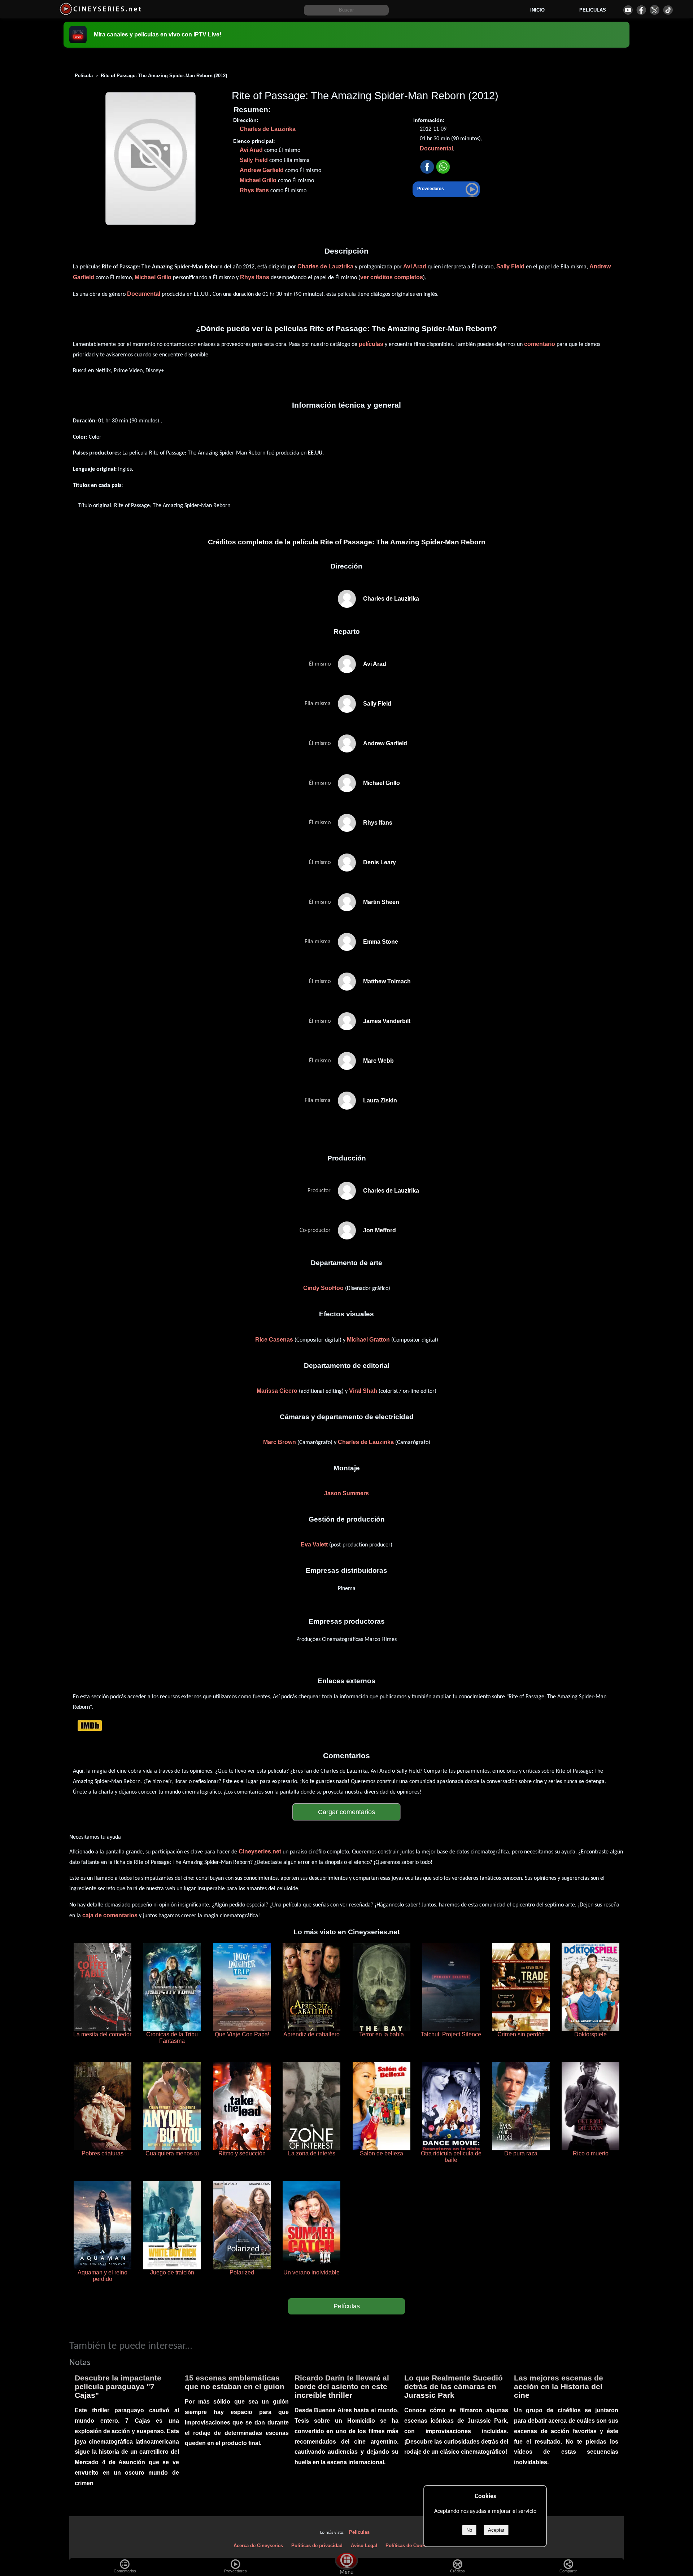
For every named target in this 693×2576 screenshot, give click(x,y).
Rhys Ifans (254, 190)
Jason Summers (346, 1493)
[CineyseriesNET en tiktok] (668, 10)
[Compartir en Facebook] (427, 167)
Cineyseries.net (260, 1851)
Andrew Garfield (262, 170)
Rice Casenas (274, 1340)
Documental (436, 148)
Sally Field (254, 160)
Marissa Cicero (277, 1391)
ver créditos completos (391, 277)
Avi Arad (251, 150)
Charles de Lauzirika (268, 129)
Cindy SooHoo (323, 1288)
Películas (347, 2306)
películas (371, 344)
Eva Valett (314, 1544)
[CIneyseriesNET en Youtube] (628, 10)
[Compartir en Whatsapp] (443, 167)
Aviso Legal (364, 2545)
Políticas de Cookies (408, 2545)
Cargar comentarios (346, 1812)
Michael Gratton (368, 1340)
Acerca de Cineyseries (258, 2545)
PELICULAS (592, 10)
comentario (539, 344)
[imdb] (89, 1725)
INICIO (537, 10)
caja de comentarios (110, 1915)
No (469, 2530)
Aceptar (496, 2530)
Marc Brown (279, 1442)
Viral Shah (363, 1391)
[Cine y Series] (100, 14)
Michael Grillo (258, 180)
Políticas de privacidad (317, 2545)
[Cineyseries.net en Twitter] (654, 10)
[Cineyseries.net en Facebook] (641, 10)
┄┄┄┄┄┄
Transcribe exactly the line containing "PELICULAS (592, 10)" and all remaining lines of the material, ending with the last one.

● **Exercise response**
PELICULAS (592, 10)
comentario (539, 344)
[imdb] (89, 1725)
INICIO (537, 10)
caja de comentarios (110, 1915)
No (469, 2530)
Aceptar (496, 2530)
Marc Brown (279, 1442)
Viral Shah (363, 1391)
[Cine y Series] (100, 14)
Michael Grillo (258, 180)
Políticas de privacidad (317, 2545)
[Cineyseries.net en Twitter] (654, 10)
[Cineyseries.net en Facebook] (641, 10)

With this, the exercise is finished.